## WRITTEN TASK
Copy out the items word for word, starting with the line that contains "You are a computer-use agent. Image resolution: width=1367" and continuing through the line that contains "I will coord(803,14).", with both of those lines included.

## INPUT

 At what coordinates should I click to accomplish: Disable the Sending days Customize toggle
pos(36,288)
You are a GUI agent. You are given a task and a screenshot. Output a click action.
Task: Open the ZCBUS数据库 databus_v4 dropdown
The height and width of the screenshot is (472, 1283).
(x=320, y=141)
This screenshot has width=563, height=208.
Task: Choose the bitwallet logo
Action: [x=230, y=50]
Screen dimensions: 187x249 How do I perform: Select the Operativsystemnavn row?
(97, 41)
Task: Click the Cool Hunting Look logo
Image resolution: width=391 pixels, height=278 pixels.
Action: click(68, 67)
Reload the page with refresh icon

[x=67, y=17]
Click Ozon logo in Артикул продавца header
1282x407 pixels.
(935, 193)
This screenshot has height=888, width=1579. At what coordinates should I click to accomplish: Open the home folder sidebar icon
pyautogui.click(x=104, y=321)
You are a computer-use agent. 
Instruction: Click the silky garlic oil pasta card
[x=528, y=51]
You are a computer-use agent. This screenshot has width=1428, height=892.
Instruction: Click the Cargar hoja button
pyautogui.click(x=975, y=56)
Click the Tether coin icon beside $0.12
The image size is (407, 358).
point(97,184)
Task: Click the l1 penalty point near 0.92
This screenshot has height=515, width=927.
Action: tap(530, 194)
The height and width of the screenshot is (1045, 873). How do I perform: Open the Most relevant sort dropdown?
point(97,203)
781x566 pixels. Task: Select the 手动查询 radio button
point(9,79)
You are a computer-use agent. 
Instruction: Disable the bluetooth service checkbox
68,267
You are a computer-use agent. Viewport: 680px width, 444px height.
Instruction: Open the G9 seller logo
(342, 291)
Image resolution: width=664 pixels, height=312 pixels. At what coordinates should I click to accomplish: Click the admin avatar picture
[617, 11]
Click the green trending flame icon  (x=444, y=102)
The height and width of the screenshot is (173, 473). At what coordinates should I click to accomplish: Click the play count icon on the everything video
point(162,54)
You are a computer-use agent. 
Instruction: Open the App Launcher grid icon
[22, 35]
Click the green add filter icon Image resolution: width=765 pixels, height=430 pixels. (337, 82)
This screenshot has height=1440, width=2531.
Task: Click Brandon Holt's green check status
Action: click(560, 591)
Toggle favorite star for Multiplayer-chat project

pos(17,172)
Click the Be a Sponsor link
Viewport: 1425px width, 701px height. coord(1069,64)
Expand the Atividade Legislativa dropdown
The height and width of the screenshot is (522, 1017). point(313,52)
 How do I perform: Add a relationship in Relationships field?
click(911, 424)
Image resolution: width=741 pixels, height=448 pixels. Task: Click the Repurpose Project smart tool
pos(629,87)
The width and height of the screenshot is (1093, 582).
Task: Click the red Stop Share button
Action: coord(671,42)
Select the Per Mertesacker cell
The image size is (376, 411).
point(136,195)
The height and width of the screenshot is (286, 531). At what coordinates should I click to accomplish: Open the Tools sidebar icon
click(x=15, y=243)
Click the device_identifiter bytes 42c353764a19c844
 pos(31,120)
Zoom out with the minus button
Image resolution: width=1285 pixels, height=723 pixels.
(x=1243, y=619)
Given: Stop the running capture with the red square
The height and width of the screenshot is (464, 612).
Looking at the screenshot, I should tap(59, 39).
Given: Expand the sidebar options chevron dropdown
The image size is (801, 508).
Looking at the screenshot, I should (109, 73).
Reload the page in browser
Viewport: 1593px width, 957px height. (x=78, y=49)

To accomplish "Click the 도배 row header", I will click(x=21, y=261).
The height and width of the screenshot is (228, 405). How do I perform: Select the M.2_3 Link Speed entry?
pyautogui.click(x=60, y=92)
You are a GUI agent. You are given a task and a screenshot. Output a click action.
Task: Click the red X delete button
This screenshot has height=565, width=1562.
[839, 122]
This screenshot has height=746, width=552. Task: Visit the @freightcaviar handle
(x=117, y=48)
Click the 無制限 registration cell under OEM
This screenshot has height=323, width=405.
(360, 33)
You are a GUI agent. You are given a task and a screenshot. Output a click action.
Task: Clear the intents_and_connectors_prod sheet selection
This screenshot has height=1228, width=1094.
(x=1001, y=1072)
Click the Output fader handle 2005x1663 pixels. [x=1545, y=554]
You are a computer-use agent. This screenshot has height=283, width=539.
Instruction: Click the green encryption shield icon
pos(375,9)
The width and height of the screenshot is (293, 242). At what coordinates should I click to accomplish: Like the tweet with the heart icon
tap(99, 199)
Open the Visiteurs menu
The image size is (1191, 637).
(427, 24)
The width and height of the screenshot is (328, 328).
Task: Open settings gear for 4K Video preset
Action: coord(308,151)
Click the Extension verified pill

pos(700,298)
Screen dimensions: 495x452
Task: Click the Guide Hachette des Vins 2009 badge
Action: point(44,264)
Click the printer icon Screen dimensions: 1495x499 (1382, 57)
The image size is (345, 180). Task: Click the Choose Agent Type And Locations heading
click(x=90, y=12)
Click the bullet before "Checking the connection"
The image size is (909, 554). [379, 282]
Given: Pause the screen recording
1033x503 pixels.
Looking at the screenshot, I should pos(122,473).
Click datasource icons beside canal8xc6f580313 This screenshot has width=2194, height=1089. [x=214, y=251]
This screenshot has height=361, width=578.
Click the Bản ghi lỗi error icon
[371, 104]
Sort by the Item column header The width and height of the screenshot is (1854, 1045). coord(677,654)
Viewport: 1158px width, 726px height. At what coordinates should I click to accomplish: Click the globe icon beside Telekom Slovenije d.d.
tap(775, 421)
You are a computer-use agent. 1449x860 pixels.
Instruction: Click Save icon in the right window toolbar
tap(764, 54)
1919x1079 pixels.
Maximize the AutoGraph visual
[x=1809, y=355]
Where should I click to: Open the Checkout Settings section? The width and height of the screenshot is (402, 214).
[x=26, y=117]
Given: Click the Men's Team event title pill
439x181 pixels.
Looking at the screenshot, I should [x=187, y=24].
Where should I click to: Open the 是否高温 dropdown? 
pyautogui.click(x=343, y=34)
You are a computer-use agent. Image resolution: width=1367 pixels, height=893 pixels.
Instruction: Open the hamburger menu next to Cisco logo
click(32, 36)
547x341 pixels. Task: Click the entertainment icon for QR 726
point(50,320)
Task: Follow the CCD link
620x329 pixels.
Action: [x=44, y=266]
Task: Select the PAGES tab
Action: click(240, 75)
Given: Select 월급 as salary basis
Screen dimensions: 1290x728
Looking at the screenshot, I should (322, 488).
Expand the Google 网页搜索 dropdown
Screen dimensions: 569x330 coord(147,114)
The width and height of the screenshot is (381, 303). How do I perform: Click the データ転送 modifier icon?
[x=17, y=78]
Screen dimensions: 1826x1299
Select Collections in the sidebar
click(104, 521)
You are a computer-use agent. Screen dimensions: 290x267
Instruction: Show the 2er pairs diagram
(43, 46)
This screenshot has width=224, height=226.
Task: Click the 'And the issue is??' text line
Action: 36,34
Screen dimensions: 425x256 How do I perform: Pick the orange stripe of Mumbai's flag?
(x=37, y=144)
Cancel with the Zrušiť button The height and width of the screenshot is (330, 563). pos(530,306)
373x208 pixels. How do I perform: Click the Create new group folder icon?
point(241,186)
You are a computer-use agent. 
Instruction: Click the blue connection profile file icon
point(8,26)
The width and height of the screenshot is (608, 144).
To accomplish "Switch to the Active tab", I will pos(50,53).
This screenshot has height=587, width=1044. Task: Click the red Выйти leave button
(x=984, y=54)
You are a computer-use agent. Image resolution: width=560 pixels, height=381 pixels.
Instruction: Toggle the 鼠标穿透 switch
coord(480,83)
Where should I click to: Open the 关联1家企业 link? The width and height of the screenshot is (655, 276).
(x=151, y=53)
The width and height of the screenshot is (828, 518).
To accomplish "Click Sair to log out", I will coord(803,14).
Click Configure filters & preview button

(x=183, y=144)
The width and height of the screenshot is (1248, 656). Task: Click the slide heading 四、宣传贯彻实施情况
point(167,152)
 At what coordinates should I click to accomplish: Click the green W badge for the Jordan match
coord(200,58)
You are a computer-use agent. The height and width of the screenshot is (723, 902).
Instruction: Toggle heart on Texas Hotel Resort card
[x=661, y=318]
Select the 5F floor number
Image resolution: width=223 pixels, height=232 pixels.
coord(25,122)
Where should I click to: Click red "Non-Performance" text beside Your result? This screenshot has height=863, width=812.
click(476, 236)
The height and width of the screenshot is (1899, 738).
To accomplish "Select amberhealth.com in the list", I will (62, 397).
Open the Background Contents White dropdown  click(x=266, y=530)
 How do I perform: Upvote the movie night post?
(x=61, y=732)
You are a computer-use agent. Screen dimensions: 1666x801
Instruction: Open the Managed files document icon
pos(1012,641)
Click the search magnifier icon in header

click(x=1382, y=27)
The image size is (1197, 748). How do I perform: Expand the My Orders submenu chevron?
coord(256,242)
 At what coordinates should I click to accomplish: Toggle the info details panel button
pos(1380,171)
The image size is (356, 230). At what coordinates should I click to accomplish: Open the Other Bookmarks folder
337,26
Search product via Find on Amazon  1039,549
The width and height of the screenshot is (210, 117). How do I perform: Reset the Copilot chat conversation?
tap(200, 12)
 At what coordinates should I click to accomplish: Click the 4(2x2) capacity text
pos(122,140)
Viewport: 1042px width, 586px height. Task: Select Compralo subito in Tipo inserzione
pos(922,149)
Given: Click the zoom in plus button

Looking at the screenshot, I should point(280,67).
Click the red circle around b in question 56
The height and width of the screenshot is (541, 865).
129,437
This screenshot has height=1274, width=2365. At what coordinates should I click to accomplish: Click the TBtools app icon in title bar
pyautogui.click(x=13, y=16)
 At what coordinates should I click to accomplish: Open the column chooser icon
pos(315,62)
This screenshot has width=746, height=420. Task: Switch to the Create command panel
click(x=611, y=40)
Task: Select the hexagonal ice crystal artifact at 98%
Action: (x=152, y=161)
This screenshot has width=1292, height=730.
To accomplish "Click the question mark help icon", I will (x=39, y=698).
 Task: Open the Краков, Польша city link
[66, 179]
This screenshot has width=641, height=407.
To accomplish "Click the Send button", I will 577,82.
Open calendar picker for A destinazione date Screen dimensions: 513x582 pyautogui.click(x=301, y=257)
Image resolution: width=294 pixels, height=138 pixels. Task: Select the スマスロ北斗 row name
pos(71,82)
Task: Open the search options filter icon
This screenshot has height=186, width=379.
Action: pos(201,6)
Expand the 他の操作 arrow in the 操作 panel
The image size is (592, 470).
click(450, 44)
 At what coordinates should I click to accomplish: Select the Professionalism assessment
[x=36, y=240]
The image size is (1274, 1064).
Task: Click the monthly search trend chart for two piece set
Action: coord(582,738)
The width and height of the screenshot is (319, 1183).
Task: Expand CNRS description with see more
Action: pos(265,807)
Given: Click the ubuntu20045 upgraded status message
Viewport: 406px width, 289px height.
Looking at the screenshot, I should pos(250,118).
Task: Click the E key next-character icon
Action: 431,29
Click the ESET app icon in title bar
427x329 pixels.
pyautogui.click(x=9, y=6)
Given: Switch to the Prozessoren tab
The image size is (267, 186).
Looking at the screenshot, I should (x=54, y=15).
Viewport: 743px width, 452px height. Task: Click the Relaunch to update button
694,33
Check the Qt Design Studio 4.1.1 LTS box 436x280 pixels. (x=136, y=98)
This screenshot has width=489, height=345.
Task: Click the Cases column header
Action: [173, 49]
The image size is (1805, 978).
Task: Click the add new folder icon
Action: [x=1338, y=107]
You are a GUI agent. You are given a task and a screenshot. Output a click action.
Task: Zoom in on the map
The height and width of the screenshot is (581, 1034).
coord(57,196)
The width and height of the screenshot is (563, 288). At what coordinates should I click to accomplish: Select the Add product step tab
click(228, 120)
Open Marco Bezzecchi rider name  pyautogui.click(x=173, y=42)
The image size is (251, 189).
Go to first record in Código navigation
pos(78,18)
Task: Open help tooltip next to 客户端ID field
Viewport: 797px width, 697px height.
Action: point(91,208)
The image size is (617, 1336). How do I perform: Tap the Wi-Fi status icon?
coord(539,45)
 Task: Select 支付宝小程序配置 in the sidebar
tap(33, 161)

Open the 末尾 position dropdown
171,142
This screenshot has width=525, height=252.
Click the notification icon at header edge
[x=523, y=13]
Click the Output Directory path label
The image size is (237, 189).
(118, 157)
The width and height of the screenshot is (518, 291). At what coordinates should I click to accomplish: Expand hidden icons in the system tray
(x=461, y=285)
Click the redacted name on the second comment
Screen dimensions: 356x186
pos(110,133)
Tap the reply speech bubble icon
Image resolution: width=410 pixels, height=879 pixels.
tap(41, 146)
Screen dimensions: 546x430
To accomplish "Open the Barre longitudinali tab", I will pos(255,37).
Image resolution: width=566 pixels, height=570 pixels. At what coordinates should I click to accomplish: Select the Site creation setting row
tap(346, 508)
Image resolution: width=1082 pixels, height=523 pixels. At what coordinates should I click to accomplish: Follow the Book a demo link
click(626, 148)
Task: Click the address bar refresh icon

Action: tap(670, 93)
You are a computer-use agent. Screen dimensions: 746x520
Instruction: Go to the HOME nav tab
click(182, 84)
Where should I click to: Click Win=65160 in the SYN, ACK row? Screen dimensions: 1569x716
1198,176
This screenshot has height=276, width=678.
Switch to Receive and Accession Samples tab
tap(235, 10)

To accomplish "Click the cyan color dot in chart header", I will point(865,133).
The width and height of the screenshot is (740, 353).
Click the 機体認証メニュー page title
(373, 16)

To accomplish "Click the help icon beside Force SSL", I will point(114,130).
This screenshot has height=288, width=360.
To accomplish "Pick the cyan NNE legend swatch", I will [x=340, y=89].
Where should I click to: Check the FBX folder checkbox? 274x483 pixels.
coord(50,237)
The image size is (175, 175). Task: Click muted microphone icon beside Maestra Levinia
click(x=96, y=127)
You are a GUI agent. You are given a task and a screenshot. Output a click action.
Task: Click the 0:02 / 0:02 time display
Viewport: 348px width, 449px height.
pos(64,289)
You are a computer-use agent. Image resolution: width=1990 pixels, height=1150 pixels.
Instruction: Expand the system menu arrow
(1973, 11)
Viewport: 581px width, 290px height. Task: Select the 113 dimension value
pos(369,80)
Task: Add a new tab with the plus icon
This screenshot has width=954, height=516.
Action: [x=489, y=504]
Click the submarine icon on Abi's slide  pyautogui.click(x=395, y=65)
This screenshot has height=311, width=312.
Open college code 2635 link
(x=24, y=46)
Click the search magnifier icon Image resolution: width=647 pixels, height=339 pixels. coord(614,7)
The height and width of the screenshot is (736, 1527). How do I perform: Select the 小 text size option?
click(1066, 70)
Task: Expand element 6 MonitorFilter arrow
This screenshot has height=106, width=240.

## SOLUTION
You are a computer-use agent. Image resolution: width=1367 pixels, height=893 pixels.
Instruction: Open the hamburger menu next to Cisco logo
click(32, 36)
547x341 pixels. Task: Click the entertainment icon for QR 726
point(50,320)
Task: Follow the CCD link
620x329 pixels.
Action: [x=44, y=266]
Task: Select the PAGES tab
Action: click(240, 75)
Given: Select 월급 as salary basis
Screen dimensions: 1290x728
Looking at the screenshot, I should (322, 488).
Expand the Google 网页搜索 dropdown
Screen dimensions: 569x330 coord(147,114)
The width and height of the screenshot is (381, 303). How do I perform: Click the データ転送 modifier icon?
[x=17, y=78]
Screen dimensions: 1826x1299
Select Collections in the sidebar
click(104, 521)
You are a computer-use agent. Screen dimensions: 290x267
Instruction: Show the 2er pairs diagram
(43, 46)
This screenshot has width=224, height=226.
Task: Click the 'And the issue is??' text line
Action: 36,34
Screen dimensions: 425x256 How do I perform: Pick the orange stripe of Mumbai's flag?
(x=37, y=144)
Cancel with the Zrušiť button The height and width of the screenshot is (330, 563). pos(530,306)
373x208 pixels. How do I perform: Click the Create new group folder icon?
point(241,186)
You are a computer-use agent. 
Instruction: Click the blue connection profile file icon
point(8,26)
The width and height of the screenshot is (608, 144).
To accomplish "Switch to the Active tab", I will pos(50,53).
This screenshot has height=587, width=1044. Task: Click the red Выйти leave button
(x=984, y=54)
You are a computer-use agent. Image resolution: width=560 pixels, height=381 pixels.
Instruction: Toggle the 鼠标穿透 switch
coord(480,83)
Where should I click to: Open the 关联1家企业 link? The width and height of the screenshot is (655, 276).
(x=151, y=53)
The width and height of the screenshot is (828, 518).
To accomplish "Click Sair to log out", I will coord(803,14).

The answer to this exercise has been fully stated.